▸ Supplied passage
On March 24th, human rights activists and victims’ groups worldwide will commemorate International Day for the Dignity of Victims, in honour of victims of mass atrocity crimes and human rights violations.
In Sri Lanka too, the day will be marked by events throughout the country. Tragically, this country has no lack of commemorative days on which victims respect their dead, remember their missing and confront their own buried grief. The proliferation of commemorative days—each community and sometimes each political party marking its own—highlights not merely the divisive nature of remembering the dead, but equally that mass scale political violence in Sri Lanka has left very few groups untouched.
Yet, unpardonably, the issue of doing good by victims—ensuring their rights to truth, justice, reparation and guarantees of non-recurrence—has become identified with one ethnic group and its political struggle.
Yet, from Sinhala villages in the South to the Muslim villages in the East and Tamil ones in the North, there is a remarkable confluence of experiences, grievances and demands.

▸ Data section
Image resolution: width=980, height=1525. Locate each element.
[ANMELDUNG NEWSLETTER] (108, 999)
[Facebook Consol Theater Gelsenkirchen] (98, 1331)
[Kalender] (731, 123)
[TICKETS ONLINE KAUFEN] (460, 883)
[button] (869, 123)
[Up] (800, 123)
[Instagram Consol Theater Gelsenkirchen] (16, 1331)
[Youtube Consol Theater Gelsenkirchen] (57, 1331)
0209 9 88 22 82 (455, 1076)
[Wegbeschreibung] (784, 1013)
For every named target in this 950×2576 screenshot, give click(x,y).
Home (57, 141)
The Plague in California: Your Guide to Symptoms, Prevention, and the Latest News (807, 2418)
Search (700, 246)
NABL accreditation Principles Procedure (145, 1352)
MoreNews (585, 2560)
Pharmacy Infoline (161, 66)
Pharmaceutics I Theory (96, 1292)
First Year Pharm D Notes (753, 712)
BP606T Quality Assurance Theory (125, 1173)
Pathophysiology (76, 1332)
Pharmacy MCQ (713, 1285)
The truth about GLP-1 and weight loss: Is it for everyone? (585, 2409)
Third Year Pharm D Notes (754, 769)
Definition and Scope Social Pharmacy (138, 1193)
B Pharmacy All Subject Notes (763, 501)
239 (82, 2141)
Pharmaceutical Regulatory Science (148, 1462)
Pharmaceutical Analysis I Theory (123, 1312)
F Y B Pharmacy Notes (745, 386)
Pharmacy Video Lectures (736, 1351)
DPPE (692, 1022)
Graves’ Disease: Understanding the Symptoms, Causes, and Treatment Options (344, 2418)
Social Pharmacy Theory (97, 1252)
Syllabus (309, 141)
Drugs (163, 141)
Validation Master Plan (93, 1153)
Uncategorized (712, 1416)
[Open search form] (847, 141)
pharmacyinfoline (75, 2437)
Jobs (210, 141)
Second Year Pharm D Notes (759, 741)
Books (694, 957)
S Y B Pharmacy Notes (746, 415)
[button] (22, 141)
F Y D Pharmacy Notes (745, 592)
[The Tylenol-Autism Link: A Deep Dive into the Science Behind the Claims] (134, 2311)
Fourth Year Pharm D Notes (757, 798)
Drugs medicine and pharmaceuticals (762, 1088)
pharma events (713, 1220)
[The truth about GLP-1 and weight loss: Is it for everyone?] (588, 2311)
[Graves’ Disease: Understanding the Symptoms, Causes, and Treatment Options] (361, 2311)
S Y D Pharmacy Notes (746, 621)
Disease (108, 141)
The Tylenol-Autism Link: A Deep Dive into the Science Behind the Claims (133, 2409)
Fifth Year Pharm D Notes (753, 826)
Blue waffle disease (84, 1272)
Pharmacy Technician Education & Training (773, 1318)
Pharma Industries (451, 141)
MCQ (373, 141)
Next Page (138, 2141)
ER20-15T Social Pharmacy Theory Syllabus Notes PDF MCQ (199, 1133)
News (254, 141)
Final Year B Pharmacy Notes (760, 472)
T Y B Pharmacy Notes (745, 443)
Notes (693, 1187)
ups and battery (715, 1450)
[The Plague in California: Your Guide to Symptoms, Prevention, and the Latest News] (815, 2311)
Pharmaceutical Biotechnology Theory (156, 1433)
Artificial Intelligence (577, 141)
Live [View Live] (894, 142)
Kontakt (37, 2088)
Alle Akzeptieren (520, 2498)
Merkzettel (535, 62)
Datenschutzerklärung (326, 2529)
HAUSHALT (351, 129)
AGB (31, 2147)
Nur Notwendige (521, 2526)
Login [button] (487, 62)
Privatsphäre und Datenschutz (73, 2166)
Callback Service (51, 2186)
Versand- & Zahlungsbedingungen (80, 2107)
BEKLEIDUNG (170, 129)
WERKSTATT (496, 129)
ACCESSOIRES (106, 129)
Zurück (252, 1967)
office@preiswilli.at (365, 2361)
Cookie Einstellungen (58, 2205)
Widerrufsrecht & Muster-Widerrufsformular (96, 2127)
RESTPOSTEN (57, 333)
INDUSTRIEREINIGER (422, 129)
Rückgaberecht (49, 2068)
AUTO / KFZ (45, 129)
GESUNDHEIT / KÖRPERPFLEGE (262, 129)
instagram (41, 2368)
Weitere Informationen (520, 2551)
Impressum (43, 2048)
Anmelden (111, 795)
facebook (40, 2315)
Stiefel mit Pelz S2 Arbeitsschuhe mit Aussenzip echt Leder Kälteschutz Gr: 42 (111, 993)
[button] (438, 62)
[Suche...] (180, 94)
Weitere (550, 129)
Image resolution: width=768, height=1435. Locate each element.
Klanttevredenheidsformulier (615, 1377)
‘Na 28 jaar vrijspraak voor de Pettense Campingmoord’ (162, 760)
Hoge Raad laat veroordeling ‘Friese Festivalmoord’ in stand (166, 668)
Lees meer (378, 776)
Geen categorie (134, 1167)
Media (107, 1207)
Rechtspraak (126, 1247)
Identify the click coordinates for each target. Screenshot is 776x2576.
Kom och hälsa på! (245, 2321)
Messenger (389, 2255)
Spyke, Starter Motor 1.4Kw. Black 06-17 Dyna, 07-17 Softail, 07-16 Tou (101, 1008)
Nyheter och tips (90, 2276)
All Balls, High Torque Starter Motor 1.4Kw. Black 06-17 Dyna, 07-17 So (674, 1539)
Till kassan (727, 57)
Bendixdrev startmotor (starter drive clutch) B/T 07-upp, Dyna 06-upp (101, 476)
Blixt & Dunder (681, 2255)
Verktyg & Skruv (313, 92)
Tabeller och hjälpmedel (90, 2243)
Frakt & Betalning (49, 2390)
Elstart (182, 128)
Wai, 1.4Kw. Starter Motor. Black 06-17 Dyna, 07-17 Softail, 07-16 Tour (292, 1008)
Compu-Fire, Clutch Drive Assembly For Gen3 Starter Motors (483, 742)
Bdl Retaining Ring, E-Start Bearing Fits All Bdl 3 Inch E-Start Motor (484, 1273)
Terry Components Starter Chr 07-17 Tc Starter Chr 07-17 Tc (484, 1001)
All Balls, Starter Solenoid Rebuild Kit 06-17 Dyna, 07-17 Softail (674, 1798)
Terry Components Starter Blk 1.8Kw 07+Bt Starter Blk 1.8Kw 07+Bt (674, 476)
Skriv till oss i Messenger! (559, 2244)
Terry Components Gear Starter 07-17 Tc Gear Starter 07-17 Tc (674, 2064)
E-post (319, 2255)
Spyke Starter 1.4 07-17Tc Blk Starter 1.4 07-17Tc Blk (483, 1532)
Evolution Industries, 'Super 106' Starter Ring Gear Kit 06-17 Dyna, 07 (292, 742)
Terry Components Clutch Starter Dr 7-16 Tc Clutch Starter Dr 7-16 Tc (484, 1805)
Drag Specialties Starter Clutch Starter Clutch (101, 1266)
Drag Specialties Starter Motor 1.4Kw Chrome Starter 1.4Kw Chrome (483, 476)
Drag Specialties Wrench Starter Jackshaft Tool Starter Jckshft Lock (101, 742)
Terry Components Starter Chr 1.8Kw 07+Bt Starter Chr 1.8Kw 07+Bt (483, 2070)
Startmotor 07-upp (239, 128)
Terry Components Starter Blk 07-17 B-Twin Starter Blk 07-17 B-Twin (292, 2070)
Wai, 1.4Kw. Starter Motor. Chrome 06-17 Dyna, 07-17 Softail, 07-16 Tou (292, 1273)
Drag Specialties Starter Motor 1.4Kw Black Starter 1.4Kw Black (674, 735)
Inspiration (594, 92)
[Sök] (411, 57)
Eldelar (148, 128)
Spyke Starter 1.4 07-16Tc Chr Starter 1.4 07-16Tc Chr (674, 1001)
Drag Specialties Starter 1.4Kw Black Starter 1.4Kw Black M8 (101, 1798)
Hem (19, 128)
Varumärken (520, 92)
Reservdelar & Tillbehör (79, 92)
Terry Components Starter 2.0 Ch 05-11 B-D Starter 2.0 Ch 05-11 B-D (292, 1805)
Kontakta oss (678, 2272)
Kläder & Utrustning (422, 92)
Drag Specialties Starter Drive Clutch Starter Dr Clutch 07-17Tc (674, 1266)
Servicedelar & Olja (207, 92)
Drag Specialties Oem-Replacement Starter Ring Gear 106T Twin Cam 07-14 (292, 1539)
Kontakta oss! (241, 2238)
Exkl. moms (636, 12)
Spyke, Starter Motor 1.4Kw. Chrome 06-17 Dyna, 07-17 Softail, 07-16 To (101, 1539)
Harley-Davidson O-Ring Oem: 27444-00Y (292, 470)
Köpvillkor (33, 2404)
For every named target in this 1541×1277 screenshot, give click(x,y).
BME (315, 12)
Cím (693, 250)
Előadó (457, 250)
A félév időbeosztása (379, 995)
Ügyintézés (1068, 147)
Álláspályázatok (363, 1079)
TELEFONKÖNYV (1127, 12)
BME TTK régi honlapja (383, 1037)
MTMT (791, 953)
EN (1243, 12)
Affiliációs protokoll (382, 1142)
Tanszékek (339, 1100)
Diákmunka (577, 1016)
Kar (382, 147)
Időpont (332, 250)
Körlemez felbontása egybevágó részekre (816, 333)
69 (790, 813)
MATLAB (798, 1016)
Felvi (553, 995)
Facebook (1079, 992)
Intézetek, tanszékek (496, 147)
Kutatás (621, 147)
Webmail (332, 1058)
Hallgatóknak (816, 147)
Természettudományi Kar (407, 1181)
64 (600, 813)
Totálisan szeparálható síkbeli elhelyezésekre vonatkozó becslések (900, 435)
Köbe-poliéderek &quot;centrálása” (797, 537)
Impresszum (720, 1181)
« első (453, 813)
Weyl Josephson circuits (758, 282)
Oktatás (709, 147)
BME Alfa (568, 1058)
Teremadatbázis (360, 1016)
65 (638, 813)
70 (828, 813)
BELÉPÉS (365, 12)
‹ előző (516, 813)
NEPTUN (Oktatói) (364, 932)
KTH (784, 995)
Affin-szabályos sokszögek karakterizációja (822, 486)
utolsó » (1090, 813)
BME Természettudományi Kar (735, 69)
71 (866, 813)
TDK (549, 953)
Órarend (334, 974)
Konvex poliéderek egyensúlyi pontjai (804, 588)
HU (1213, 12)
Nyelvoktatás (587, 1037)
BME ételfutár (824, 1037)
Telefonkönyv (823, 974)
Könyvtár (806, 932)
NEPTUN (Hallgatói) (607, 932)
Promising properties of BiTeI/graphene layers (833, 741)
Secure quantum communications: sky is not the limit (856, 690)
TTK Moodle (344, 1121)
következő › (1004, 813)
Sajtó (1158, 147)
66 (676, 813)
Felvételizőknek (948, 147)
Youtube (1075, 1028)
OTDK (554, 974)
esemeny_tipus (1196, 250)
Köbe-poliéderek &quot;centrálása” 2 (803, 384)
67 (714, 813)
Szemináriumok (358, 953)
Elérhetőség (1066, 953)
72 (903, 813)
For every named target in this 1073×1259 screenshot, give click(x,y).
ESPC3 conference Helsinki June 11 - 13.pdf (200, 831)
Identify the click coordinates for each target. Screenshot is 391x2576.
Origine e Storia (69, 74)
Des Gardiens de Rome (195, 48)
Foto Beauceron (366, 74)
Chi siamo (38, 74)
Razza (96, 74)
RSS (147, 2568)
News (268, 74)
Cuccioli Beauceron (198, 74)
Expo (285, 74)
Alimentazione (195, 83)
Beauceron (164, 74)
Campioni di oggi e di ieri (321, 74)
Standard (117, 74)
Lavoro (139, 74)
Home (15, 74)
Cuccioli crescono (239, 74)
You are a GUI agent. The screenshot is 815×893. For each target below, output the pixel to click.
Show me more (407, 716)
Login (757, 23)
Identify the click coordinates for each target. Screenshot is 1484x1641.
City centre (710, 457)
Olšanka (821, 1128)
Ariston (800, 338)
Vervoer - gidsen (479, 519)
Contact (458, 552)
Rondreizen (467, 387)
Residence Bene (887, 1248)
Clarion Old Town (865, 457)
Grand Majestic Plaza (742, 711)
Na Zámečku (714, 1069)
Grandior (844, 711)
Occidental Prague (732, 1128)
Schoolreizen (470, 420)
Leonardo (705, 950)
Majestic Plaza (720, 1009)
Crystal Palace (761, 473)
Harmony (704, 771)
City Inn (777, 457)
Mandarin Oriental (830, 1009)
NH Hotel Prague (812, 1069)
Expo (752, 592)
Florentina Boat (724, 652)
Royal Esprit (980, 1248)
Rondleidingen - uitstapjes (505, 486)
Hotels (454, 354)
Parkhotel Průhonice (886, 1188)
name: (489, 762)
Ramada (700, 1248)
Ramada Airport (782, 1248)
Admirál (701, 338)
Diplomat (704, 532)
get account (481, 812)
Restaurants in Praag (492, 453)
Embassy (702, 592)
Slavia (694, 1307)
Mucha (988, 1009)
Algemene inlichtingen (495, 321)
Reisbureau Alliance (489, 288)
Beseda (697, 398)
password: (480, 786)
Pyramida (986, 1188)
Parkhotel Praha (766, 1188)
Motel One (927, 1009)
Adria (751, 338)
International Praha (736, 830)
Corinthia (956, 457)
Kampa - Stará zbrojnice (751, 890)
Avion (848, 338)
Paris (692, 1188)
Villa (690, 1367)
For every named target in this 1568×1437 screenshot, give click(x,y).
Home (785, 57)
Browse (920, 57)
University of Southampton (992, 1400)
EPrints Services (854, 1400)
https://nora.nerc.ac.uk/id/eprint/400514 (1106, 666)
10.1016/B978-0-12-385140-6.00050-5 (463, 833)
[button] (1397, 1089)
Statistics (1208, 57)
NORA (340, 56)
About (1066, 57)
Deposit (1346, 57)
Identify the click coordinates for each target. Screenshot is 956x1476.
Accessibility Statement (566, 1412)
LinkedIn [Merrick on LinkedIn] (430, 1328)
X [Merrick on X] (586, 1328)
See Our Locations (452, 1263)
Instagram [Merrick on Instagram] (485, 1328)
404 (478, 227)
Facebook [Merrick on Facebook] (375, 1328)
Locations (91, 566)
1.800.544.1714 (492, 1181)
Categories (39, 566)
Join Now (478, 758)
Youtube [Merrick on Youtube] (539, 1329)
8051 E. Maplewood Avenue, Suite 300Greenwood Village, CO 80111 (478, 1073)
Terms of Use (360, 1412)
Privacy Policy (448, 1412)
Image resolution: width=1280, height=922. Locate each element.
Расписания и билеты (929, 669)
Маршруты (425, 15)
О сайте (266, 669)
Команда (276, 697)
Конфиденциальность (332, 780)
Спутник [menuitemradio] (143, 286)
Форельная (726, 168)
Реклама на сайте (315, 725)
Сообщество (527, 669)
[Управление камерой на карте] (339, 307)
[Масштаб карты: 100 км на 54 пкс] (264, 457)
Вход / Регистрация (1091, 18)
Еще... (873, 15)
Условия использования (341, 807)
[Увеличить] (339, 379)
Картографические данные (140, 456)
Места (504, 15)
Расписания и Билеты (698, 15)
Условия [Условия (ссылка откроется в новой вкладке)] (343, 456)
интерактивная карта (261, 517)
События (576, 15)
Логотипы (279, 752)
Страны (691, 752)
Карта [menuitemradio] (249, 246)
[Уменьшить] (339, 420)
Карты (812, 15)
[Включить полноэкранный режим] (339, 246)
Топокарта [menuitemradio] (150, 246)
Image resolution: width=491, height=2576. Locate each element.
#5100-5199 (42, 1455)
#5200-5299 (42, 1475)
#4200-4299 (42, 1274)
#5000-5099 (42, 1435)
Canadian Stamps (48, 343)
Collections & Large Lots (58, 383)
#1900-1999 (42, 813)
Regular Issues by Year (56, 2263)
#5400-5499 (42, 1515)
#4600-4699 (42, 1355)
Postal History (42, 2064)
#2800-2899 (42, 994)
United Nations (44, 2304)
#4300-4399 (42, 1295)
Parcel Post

▸ What to do
(1) According to the passage on Sri Lanka's victims, with what has the issue of doing good by victims become identified?
(2) Write the next part of the passage on Sri Lanka's victims, continuing after its final sentence.
The entries are separate material and have no connection to the passage on Sri Lanka's victims.

▸ Answers given
(1) With one ethnic group and its political struggle.

(2)
The final report of the Government appointed Consultation Task Force on Reconciliation chaired by Mrs. Manouri Muttettuwegama reaches precisely this conclusion after an almost year-long comprehensive survey of victims’ voices throughout the country. Gehan Gunatilleke’s book “Confronting the Complexity of Loss” published by the Law and Society Trust makes a similar point: That at the level of victims, there is a marked absence of the levels of political contestation surrounding questions of truth and justice relative to the media and political discourse.
The powerful idea behind the Task Force’s and Gunatilleka’s thesis, that victims of all ethnicities do broadly want the same outcomes, and that factors entirely unrelated to ethnicity account for the differences in victims’ perspectives, has been woefully underutilised in domestic advocacy in favour of truth and justice.
The consequences of that underutilisation are serious. For one, the misapprehension that Transitional Justice is about doing right by victims of the Tamil community alone creates the space for ethnically charged mobilisations against the idea.
Second, the burden of carrying the agenda of victims’ rights politically then falls on the political class of one community, while it is assiduously avoided by others.
Third, even the victims’ demands projected by that political class—because it is met with resistance from others—eventually assumes a parochial and odiously communal character, as evidenced by the pronouncements of fringe Tamil civil society outfits and political groups.
The nett result is that victims’ rights have become politicised beyond measure, with victims on all sides silenced by those who wished to use them as pawns. The State’s callous disregard for victims is thus mirrored by the ostensible champions of victims themselves, with tragic consequences.
As we approach seven decades since Independence, and for all this country’s signal achievements in a multitude of areas, one of many striking failures is the sheer level of political violence we have countenanced on this soil.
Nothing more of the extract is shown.